André Genton : Mes racines sont lyonnaises. Je suis né dans le 8ème arrondissement où mon père avait une petite entreprise de bobinage électrique. Disparu en 1976, il m'avait amené quelques mois plus tôt à Cluny car il voulait que je sois ingénieur. Je n'ai pas fait Arts et Métiers néanmoins je lui ai tenu parole et suis entré à l'Ecole Française de Tannerie, aujourd'hui l'ITECH (Institut Textile et Chimique). Ma carrière je l'ai commencée, en 1984, en Rhône-Alpes, chez Blancomme-Soudee, dans le laboratoire de ce fabricant grenoblois de peintures industrielles. Je passais souvent devant le siège de Porcher Industries à Badinières, en Isère.

N'avez-vous jamais cherché à rejoindre cette entreprise, par le passé ?

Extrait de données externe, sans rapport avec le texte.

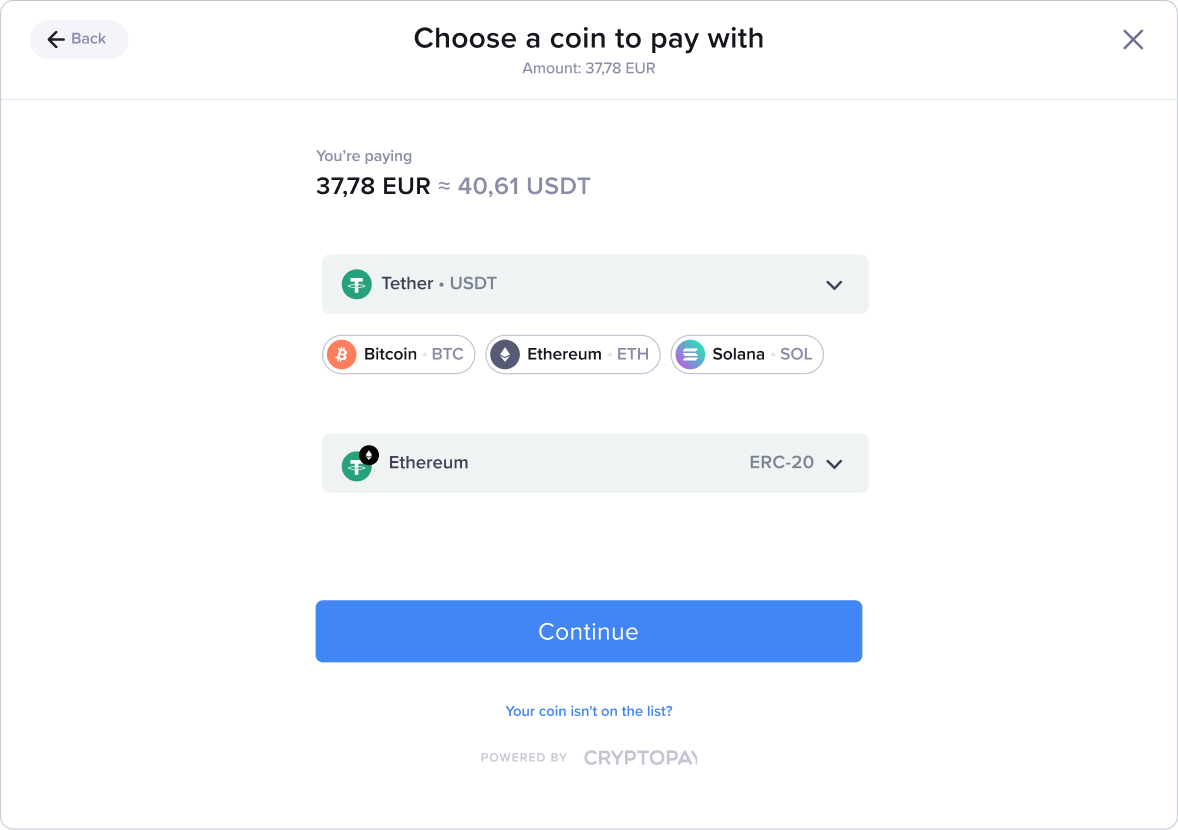Click the ERC-20 network standard label
This screenshot has height=830, width=1178.
(781, 463)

Porcher Industries m'a approché à plusieurs reprises tout comme Brochier et d'autres industriels rhônalpins du métier. Au préalable, je voulais connaître l'expérience d'un grand groupe mondial et vivre à l'étranger. Quand en 2011 j'ai quitté Huntsman pour revenir  à Lyon, j'avais déjà en tête Porcher Industries dont je connaissais tous les grands clients. C'était encore trop tôt car le groupe n'était pas officiellement en vente à cette époque. Dans le même temps, on venait de me proposer le poste de directeur général d'Axson (1000 personnes), une ancienne activité non stratégique de Hexcel basée à Paris. Rapidement, je me suis rendu compte que cela ne correspondait pas à mes attentes. Je suis parti de cette entreprise fin 2013. Depuis lors je me consacre entièrement au dossier Porcher Industries.

Fin 2013 la mise en vente de Porcher était effective depuis plus d'un an. Quelle démarche avez-vous entreprise pour vous mettre sur les rangs ?

J'ai appelé Bruno Sapin, le mandataire judiciaire nommé pour réaliser cette cession. Il m'a informé qu'il avait mandaté la banque Rothschild. Restait à trouver un fonds d'investissement car je n'avais pas la fortune me permettant d'acheter cette entreprise, à tire personnel. Je suis passé par Peter Bentley que j'avais connu en 2003 quand il était, lui aussi chez Huntsman, où il s'occupait des intégrations. Il a créé le cabinet de consultants Perastra, basé à Monaco et un des ses amis, Ian Burgess a co-fondé Warwick Capital Partners.

La chaîne relationnelle a donc bien fonctionné et efficacement. Au printemps 2014 Warwick Capital Partners LLP entrait en négociations exclusives et pouvait accéder à différentes informations relatives à Porcher Industries. Perastra a donc conduit les « due-diligence » auxquelles vous avez participé. N'est-ce pas ?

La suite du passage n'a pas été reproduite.